Even churches don’t generally function as churches anymore, if indeed they ever did. A free mind looking for passionate inquiry into the state of the world and their soul would be met, not only with the wrong answers, but much more grievously, with the wrong questions. A 21st century citizen of a dying world might not be terribly concerned with preserving the so-called sanctity of marriage, insisting on legal jurisdiction over a woman’s reproductive system, or rabidly decrying evolution, but that’s what they’d get from much of Christian America. 

We might just as readily expect the followers of Jesus’ gospel to be more concerned with endemic poverty, perpetual war, and a for-profit health care industry. After all, Jesus blessed the poor and the peacemakers, healed the sick, and said not one single fucking word about homosexuality, abortion, or Darwin, but here we are.

So what’s left?
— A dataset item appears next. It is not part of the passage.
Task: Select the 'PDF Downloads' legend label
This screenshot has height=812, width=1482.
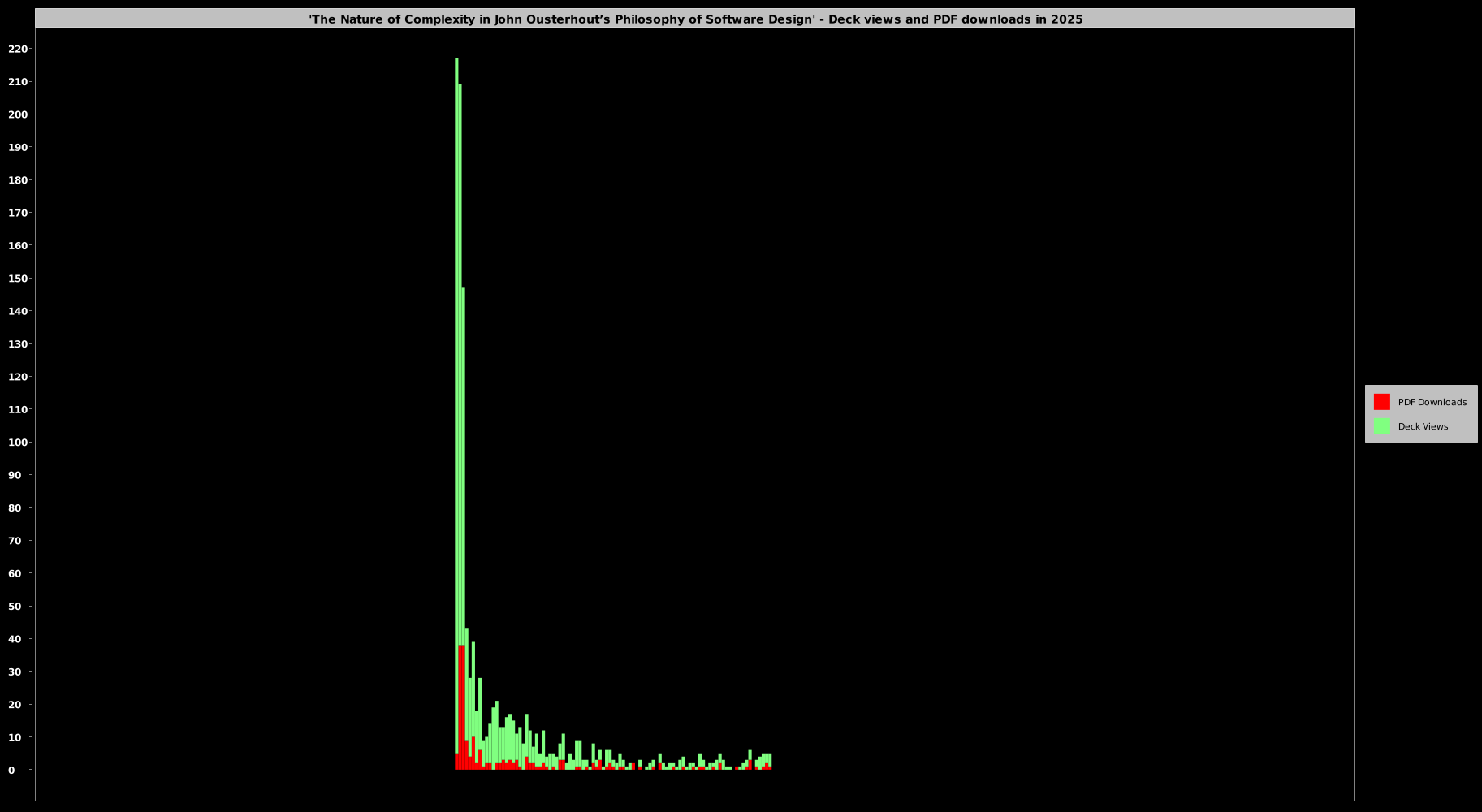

How do we commune? And what happens if we don’t?


Picture

The other big word in social media is ‘like’. That’s what people do when they’re on Facebook: they click a button to signal that they like something. For anyone trying to reach people, it’s an astonishingly big deal. ‘Likes’ have a very real market value. The more ‘likes’, the more value something has. They can make you rich. In a way, they can even make you powerful.

‘Like’, not incidentally, is as valueless a word as the language contains. Even before Facebook, it was so ubiquitous as to be wrung of every last drop of meaning. The most elastic word of them all, it can be a noun, verb, adverb, adjective, preposition, particle, conjunction, and quotative. It’s also the main ingredient of verbal diarrhea, spilling out of the mouths of those who’ve failed to think before they speak - especially the very young, who’ve yet to master the language. It’s what you say when you don’t know what to say.

Yet, naturally enough, it’s also an icon of la dolce vita - the sweet life immortalized by Fellini. This is the idea that life can be full by being empty; that carefreedom is freedom, that an endless parade of pleasures can successfully divert you from any existential pain. It’s video games. It’s YouTube. It’s Facebook. It’s twinkies. It’s everything that anybody ever tried to sell you - and especially, the next one after that.

The problem with la dolce vita is that, if anything is ever taken to heart, the whole thing shatters to pieces. When you like something, it means you don’t love it. You don’t get to love it. There’s no button for that.


Picture

People say love a lot too, of course. It’s just as watered down as like, but as a lake to a sea, it covers more ground.

It’s easy to tell someone you love them. It’s even easy to love them. That’s just a feeling - the surface of the ocean. Deeper than love is caring; caring about something or someone. And deeper than caring about something or someone is doing something to help them.

If only life could be simple. If only the world could be flat. If only God was the horizon. It’s the natural reaction of a small being facing a suffering, complicated world. The defense - the only defense we have - is not to go too deep. So we try to stay afloat and sail on as best we can. But whether we want it or not, there’s a big blue beneath us.